In fact, it is capable of setting-off a chaining reaction which can only undermine the democratic system Nigerians of all classes have laboured to keep steady since 1999, with great efforts.

The power of the National Assembly to make law must be distinguished from the rightness or otherwise of the law made. No matter how dissatisfied with any law made by the National Assembly, citizens and institution to which they apply are duty bound to comply with the law, until set aside by the courts which alone have the constitutional powers to review the constitutionality of laws made by the National Assembly; or until the National Assembly itself tinker with it by a subsequent law.

Neither INEC nor any other body or person can assume the power to interpret the correctness of a law made by the National Assembly in valid exercise of its constitutional powers to make law, even if it’s a law which may subsequently be declared unconstitutional by the court.

Mr. Falana’s unsolicited advice to INEC is a call to trample on the rule of law upon which our constitutional democracy derives its sustenance.

Remarkably, even as he cited a number of inapplicable cases to contend that INEC has a general discretionary power to fix dates of election within its purview, Mr. Falana did not cite a single case which permits INEC to turn itself into an interpreter of the validity of an Act of the National Assembly, because no such case exists.

In several cases, the Supreme Court of Nigeria has warned against resort to self-help or discretion by government, authority or persons whenever there is a legal dispute.

For instance, in Miscellaneous Offences Tribunal v. Okorafor (2001) 18 NWLR (Pt. 745) 310 at 327, the Supreme Court said: “Nigerian Constitution is founded on the rule of law, the primary meaning of which is that everything must be done according to law.

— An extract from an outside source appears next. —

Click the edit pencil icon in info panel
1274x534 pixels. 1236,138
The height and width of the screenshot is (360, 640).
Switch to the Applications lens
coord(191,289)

It means also that government should be conducted within the framework of recognized rules and principle which restrict discretionary power”.

Several years earlier during the years of impunity under military regimes in Governor of Lagos State v. Ojukwu (1986) 1 NWLR (Pt. 18) 621 at 647, Per Oputa JSC), the Supreme Court was still able to admonish that: “The rule of law presupposes that the state is subject to the law, that the judiciary is the necessary agent of the rule of law… that by our constitution, the determination of all actions and proceedings relating to matters in dispute between persons, Government or authority”.

In the same case, Obaseki JSC also reaffirmed the sacrosanct position of the rule of law as opposed to discretional powers thus: “Rule of law primarily means that Government should be conducted within the framework of recognized rules and principle which restrict discretionary powers, which Coke colourfully spoke of as a golden and straight method of law as opposed to the uncertain and crooked cord of discretion”.

To conclude, it’s obvious that INEC cannot allow itself to be derailed from his constitutional obligations by the unsupportable opinion offered by Mr. Falana as such opinion is an invitation to trample on the rule of law and lay foundation for abrogation of the still nascent constitutional government of the country.

Certainly, there is no portion of paragraph 15, Part 1 of the Third Schedule to the Constitution which confers powers on INEC to determine which law to obey, or not to approach the courts for judicial review of the constitutionality of any act of the National Assembly against which it disagrees.

On the contrary, there is no question that in several positions of the Constitution, starting with section 4 (2), the National Assembly is empowered to make laws in respect of matters listed in the Exclusive and Concurrent Lists of the Constitution, one of which is the power to legislate on elections into national and states executive and legislative offices!

Omoregie is Professor of Comparative Constitutional Law, National Institute for Legislative and Democratic Studies, Abuja.